CHARLOTTE, N.C. -- Stung by recent high-profile security breaches, Bank of America Corp. is rolling out a new online banking security system aimed at making it harder for cyberthieves to crack customer accounts.
"We definitely want to lead the industry by making online banking more secure," Bank of America e-commerce executive Sanjay Gupta said. "Right now, more than 50 percent of (banking) transactions take place online."
The Charlotte-based bank already leads the U.S. market with 13.2 million online banking customers and 6.4 million people who pay bills online.
Bank of America launched its new online security system, called SiteKey, last month in Tennessee. It is being rolled out this week in Virginia, Maryland and Washington, D.C., and should be available nationwide by the fall. Several recent highly publicized security breaches have made fraud prevention a top priority for Bank of America and other U.S. banks.
In May, Bank of America and Wachovia Corp. were forced to alert more than 100,000 customers when New Jersey police charged nine people, including seven bank workers, in a plot to steal financial records of thousands of bank customers.
In February, Bank of America disclosed that it lost computer data tapes containing personal information on 1.2 million federal employees, including some members of the U.S. Senate. The lost data included social security numbers and account information.
Bank of America's new system was created by PassMark Security, a Redwood City, Calif.-based company that manufactures authentication systems aimed at blocking identity theft and other fraud. Bank of America is offering it to online customers at no fee.
Instead of the traditional user name-password setup, SiteKey users select one of a thousand different images, write a brief phrase and pick three challenge questions.

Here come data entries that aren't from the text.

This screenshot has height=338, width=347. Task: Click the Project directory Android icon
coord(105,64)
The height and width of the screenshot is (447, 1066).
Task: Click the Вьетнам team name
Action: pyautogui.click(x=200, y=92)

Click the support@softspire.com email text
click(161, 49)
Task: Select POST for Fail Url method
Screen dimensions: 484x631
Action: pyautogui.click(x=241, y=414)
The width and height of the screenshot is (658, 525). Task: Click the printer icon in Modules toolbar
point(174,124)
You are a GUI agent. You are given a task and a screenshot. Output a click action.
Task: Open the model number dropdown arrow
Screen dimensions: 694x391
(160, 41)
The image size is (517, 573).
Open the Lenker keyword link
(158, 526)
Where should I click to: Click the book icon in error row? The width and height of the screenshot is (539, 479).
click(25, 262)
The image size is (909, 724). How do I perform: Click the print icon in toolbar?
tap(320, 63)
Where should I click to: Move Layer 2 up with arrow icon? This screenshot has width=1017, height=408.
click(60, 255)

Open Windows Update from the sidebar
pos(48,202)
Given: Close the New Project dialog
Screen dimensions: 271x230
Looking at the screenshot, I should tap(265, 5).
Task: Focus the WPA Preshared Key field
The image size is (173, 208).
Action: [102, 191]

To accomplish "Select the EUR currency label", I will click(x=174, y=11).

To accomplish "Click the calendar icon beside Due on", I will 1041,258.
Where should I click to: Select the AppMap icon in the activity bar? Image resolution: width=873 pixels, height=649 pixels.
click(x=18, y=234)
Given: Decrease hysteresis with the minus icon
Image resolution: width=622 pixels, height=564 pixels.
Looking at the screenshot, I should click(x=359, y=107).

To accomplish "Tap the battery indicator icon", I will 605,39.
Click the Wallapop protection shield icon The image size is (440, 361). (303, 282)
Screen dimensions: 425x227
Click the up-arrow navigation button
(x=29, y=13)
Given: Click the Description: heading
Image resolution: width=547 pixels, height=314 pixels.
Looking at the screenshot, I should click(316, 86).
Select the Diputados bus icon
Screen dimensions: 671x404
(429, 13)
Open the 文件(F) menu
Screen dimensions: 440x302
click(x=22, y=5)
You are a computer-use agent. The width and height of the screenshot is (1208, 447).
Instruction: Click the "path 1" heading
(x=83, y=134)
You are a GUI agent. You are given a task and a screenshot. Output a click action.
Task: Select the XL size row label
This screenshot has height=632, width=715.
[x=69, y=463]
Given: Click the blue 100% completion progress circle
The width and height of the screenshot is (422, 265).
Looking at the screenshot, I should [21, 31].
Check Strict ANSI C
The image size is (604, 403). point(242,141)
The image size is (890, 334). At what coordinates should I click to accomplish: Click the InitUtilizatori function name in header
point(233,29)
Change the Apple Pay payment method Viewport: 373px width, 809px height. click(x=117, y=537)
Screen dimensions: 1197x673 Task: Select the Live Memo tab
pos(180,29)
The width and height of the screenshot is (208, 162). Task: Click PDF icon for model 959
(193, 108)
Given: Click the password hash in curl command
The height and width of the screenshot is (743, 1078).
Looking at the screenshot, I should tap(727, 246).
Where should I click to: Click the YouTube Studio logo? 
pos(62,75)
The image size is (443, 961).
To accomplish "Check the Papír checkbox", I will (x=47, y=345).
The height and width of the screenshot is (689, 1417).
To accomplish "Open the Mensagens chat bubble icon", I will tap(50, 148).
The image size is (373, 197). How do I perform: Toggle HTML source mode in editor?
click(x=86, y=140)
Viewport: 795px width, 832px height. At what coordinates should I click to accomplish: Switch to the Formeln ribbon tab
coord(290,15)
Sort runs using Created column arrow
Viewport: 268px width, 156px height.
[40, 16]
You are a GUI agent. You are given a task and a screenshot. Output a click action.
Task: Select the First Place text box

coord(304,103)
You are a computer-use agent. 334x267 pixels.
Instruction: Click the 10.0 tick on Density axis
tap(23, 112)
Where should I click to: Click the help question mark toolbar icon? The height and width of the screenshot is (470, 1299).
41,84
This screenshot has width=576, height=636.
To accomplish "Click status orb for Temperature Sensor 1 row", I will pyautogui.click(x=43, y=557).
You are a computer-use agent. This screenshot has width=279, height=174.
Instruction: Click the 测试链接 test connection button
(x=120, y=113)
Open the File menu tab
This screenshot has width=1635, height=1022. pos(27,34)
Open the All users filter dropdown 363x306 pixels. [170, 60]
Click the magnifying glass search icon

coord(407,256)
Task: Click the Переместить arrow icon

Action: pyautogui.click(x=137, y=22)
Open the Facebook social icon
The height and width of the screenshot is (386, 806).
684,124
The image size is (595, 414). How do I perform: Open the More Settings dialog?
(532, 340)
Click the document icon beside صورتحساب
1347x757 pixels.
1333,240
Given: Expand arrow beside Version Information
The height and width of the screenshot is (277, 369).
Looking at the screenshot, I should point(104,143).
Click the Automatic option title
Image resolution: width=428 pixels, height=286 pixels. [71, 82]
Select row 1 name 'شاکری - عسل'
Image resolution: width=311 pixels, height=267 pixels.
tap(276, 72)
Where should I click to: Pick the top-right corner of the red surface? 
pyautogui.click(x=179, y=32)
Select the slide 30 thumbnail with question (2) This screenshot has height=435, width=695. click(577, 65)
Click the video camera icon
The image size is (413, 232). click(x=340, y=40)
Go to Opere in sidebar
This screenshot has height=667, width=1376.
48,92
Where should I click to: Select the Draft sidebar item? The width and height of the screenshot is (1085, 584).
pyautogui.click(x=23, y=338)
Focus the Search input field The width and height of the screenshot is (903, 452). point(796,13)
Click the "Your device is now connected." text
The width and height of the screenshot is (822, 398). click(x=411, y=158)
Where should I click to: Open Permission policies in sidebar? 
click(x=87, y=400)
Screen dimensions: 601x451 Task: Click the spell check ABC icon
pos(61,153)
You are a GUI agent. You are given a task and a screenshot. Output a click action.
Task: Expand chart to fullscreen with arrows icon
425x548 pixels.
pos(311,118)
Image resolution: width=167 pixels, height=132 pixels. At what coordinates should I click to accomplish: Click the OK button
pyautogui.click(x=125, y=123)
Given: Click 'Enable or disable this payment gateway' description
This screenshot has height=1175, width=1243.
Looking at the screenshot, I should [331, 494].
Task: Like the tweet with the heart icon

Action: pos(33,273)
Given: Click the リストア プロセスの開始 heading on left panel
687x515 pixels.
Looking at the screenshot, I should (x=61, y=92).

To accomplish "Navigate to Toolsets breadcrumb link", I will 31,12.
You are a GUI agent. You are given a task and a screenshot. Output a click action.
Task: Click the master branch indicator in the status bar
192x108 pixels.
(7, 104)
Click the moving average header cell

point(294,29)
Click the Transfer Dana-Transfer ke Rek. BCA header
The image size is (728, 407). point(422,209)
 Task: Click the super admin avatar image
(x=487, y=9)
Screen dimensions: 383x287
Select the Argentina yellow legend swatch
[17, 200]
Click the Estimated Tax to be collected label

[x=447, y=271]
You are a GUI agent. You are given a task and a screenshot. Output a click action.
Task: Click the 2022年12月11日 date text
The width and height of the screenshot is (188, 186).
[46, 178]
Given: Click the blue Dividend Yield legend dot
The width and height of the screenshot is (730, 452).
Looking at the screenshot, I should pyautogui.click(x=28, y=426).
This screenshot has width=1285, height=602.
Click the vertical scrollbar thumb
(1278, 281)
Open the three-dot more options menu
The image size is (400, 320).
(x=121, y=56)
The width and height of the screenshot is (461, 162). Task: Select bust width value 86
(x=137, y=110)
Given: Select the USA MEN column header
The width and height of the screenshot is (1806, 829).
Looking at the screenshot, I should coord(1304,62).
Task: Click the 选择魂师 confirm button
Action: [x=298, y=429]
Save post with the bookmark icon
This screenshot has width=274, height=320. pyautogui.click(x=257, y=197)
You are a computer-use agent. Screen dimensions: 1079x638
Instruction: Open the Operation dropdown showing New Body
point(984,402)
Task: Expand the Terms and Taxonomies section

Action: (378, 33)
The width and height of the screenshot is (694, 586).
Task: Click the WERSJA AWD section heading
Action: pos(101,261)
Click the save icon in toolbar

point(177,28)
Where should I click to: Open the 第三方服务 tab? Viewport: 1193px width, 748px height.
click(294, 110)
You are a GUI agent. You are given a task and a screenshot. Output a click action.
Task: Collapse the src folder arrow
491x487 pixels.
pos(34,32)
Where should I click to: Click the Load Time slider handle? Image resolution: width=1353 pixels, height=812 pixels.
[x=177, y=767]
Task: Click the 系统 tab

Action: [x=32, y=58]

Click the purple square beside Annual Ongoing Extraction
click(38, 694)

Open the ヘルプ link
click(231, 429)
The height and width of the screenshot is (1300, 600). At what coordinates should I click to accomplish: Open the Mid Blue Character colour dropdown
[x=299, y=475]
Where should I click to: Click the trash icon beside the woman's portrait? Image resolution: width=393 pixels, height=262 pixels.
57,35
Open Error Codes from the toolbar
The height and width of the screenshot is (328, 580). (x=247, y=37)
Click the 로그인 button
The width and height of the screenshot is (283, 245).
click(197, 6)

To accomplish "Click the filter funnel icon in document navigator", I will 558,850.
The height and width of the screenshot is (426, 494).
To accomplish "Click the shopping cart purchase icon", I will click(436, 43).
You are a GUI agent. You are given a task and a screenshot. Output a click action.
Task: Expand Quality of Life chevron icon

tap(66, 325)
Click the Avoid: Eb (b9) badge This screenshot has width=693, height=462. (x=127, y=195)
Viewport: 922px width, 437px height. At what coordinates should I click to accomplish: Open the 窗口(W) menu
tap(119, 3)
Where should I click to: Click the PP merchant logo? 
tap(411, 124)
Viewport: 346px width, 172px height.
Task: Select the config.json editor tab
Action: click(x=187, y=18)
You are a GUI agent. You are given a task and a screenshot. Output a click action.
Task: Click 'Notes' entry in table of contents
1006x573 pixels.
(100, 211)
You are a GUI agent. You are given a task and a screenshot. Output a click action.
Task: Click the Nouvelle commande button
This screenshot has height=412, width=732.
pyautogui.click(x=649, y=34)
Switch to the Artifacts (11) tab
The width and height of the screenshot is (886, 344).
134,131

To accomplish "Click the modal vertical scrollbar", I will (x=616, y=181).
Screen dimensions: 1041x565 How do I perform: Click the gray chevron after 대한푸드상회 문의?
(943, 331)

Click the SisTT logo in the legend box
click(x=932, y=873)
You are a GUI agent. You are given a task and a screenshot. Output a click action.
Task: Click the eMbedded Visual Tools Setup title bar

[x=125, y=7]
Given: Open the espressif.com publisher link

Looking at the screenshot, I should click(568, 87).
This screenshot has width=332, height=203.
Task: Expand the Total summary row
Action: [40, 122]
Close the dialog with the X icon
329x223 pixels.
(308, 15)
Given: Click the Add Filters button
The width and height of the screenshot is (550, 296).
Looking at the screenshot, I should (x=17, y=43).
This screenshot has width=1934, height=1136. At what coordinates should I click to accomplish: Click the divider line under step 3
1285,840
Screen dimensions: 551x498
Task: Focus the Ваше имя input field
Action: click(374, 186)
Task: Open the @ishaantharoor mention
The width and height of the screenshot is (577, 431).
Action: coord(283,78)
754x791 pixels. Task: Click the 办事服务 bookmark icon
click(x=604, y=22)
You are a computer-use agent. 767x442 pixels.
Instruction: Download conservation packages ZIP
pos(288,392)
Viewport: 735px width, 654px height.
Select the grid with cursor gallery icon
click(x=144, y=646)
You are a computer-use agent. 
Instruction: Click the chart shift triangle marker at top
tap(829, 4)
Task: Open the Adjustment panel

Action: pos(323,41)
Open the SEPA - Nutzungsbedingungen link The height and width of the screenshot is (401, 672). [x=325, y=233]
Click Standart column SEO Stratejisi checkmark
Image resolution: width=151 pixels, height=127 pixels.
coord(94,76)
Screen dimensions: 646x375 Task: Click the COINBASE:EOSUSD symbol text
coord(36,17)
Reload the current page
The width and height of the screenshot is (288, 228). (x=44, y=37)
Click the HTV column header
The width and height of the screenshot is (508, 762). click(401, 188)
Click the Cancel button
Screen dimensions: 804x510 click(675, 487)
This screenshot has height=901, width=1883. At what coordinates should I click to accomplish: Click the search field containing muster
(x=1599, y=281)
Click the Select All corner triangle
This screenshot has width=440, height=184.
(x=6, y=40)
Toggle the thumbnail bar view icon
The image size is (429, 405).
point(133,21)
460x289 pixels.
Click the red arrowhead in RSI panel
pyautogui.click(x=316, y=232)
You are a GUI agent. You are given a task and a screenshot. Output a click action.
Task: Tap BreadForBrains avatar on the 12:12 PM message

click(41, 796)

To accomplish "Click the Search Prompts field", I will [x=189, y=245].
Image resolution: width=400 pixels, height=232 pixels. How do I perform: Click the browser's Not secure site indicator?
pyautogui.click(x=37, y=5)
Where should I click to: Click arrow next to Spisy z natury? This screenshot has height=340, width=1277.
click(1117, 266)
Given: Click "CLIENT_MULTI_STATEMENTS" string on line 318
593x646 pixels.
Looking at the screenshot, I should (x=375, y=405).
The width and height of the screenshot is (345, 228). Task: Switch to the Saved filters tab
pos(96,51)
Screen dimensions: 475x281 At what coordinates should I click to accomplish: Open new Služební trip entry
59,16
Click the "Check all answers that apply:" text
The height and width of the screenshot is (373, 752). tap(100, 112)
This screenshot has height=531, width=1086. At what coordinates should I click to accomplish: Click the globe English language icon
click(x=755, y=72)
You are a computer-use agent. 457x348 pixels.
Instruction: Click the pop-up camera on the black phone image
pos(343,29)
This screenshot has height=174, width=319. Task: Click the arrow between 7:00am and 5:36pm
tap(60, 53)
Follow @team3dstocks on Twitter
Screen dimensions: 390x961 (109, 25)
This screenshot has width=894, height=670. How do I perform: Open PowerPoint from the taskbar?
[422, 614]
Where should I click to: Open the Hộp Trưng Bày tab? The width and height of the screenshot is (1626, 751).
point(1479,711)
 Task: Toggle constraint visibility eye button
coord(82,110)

The challenge questions - all things that only the customer would be able to provide, such as the year and model of their first car - are then used along with a customer ID and a passcode to guard access to the account.
The system also allows customers to verify that they are indeed at Bank of America's Web site when they log on for online banking. By clicking on a SiteKey button, they can see the secret image they selected and their phrase; if those things don't appear, they could be at a spoof Web site or the target of a "phishing" scheme, Gupta said.
"Phishing" schemes involve authentic-looking e-mails that claim to come from a bank, credit card company or another legitimate financial institution and seek account information from would-be victims.
Bank of America compares SiteKey to getting a safe deposit box with two keys. Before the customer and the bank agree to open the box together, they must confirm each other's identity.
"The challenge was to make sure we can give our customers strong service while making it fairly convenient to use," Gupta said.
But Jim Stickley of TraceSecurity Inc., a Baton Rouge, La.-based computer security company, predicted criminals simply will resort to other methods to entice unsuspecting customers to turn over proprietary information.
He called the technology "interesting ... but I don't know if it's going to work."
"I think the reason they are doing it is because of all the bad press they've been getting. This shows their customers they really do care," he said.
Unfortunately, Stickley added, "The people who tend to fall for phishing scams are not the ones who will know how to use this system."
Bank of America is not alone in its efforts to thwart cyber-criminals.
Wachovia Corp. spokesman Doug Caldwell said the Charlotte-based bank is researching online authentication programs and plans to unveil its own system later this year. Among the options being explored is the use of tokens - battery powered devices that typically display a different, randomly generated number every 60 seconds.
To conduct online transactions, a customer would be required to enter the number currently shown on their token's display, as well as a user name and password.